O promotor responsável, Paulo Destro, convocou os diretores das empresas envolvidas, mas nenhum respondeu. Houve uma nova tentativa, e os pedidos foram novamente ignorados. Os únicos a serem ouvidos foram representantes da Secretaria Municipal de Saúde, que negaram problemas com a compra. Não houve outras tentativas, nem outros encaminhamentos.
O MP abriu investigação após uma série de reportagens da Agência Pública mostrar que os produtos da Biovec Comércio de Saneantes pertencem a Marco Antonio Bertussi, amigo do prefeito Ricardo Nunes (MDB). Os dois fundaram juntos uma associação de empresas de controle de pragas. Além disso, todas as concorrentes da licitação eram ligadas a Bertussi.
Há ainda a suspeita de que falhas na manutenção das armadilhas podem ter agravado o surto de dengue que bateu recordes em 2024. Segundo a Controladoria-Geral do Município (CGM), a prefeitura demorou em média sete meses para trocar o veneno do produto, quando o fabricante recomendava quatro semanas e a Secretaria de Saúde estipulava três meses como limite. Fora desse prazo, o veneno perde a eficácia.
A prefeitura continua fazendo negócios com a Biovec. A última compra ocorreu no dia 19, seis dias atrás, quando a administração desembolsou R$ 7,9 milhões em sachês inseticidas, ao custo de R$ 98,80 a unidade.
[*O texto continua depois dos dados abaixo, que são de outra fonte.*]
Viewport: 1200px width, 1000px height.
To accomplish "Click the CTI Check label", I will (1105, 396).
Enquanto isso, servidores municipais relatam que boa parte das armadilhas em uso estão inutilizadas.
Em nota, a prefeitura de São Paulo disse que “repudia qualquer tentativa de descredibilizar um trabalho de combate à dengue tão sério, com método reconhecido pelo Ministério da Saúde e cujos dados oficiais comprovam que tem sido eficaz para reduzir a incidência da doença nas áreas onde as armadilhas estão instaladas.” Leia a íntegra aqui.
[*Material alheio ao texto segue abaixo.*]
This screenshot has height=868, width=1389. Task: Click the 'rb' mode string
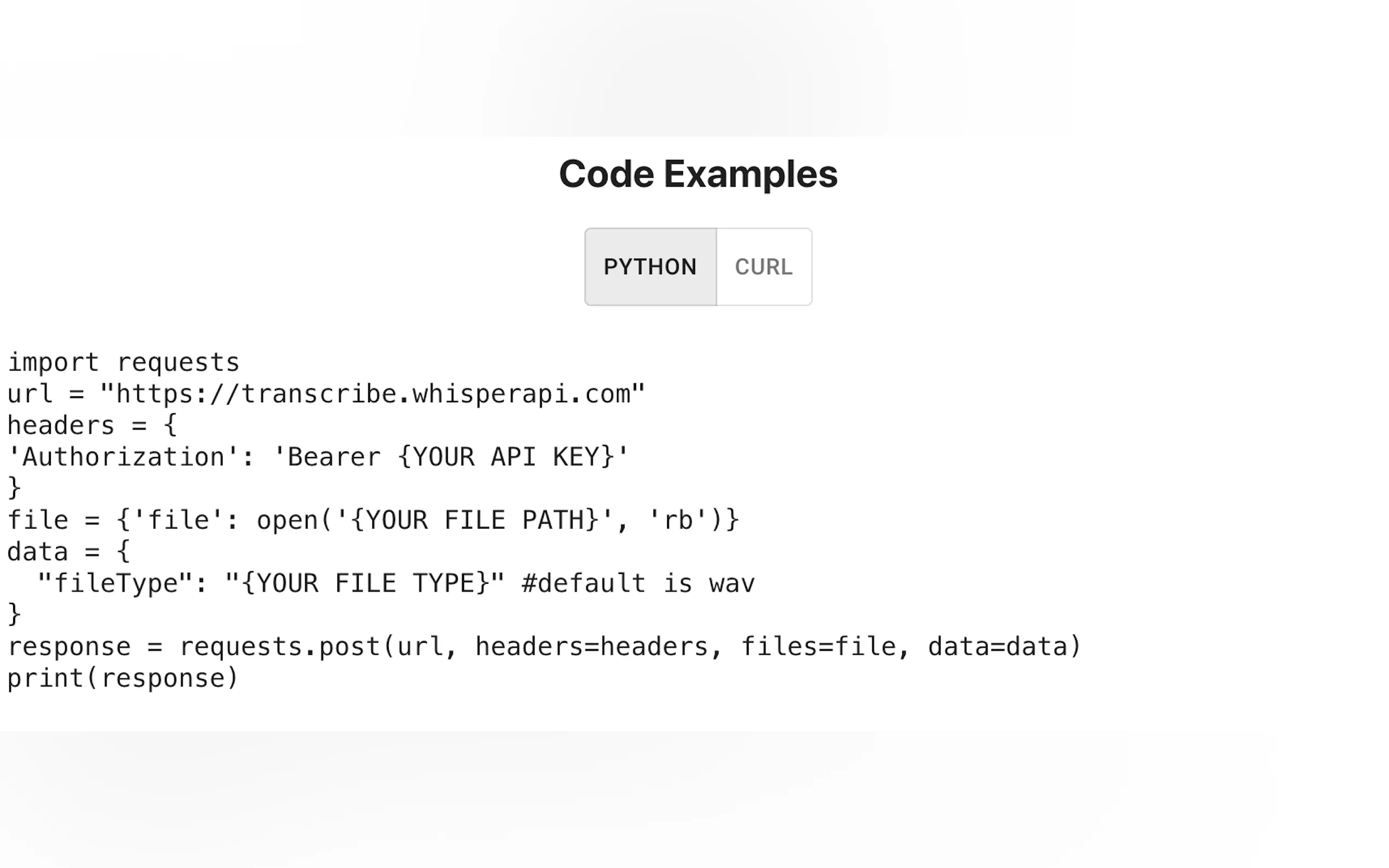pos(678,521)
Fotos reunidas pelo Sindicato dos Servidores Municipais de São Paulo (Sindsep) mostram armadilhas usadas como vaso de flor, criando mofo e até com uma rã nadando no líquido que deveria conter veneno contra o mosquito Aedes aegypti. As imagens são das últimas semanas.
Em alguns casos, armadilhas sem manutenção se tornaram criadouros para o mosquito. “Sem pessoal para fazer manutenção no tempo certo, as armadilhas viram lixo ou proliferam larvas. Não temos respostas e nem acesso a dados para verificar a eficácia da política pública”, afirma Flávia Anunciação, dirigente do Sindsep.
Segundo a gestão municipal, entre janeiro e junho deste ano, o total de casos confirmados de dengue nas áreas com armadilhas foi 35,4% menor do que naquelas sem armadilhas. A administração também afirma que “o processo de contratação seguiu a legislação vigente, foi realizado por pregão eletrônico, sem indicação de marca e contou com a participação de diferentes empresas.”
“As armadilhas não favorecem a proliferação de mosquitos Aedes aegypti. Pelo contrário. Elas contêm larvicida que impede o desenvolvimento de novas larvas, eliminando o risco de surgirem mosquitos transmissores. Seu principal objetivo é reduzir a população de mosquitos adultos e, consequentemente, os casos de dengue em humanos”, diz o texto.
No pedido de arquivamento, Destro argumentou que o caso já está sendo analisado em uma sindicância da CGM e em uma ação na 5ª Vara da Fazenda Pública de São Paulo. No entanto, como a Pública mostrou, a apuração da CGM corre em meio a pressão da gestão municipal. O servidor responsável foi removido do cargo após assinar relatório constatando falhas na manutenção das armadilhas.
O Ministério Público informou que não iria comentar o caso enquanto o pedido de arquivamento estivesse sendo analisado pelo seu Conselho Superior.